▶ **Extract to read**:
[Start]

Batarians are pretty hinted to have a heavily divided society of castes and similar garbage, so maybe they thought the suspension of disbelief would lie in the thought that "maybe all their wimmens in the kitchen."

I wouldn't have minded a lack of female Turians if it weren't for "I had reach, she had flexibility," which makes you think that there would be more female Turian soldiers running around boning Turian men when they cant beats them up


----------



## CryoScales (Feb 4, 2010)

Cylo said:


> What do you guys think would be the best class for an insanity playthough?
> 
> I have a suspicion it would be the sentinel, with fortification as the bonus talent. =U



The classes are balanced enough to suit any playing style. I personally play an Infiltrator for ME2 but I also enjoy the Vanguard.


----------



## Cylo (Feb 4, 2010)

I felt the vanguard got shot up way too much.  On insanity, using Charge is, quite often, suicide.

Unless you're smart and tactical, and stuff.


----------



## CryoScales (Feb 4, 2010)

Cylo said:


> I felt the vanguard got shot up way too much.  On insanity, using Charge is, quite often, suicide.

[End]

▶ **Brief**: Write out the passage of the forum thread between "The classes are" and "tactical, and stuff.", inclusive. The data is not needed for anything here.

▶ **Data extract**:
[Start]

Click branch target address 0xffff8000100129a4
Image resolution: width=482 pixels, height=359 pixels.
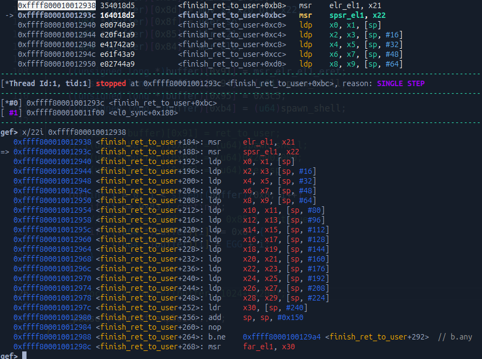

[End]

▶ **Answer for the task**:
The classes are balanced enough to suit any playing style. I personally play an Infiltrator for ME2 but I also enjoy the Vanguard.


----------



## Cylo (Feb 4, 2010)

I felt the vanguard got shot up way too much.  On insanity, using Charge is, quite often, suicide.

Unless you're smart and tactical, and stuff.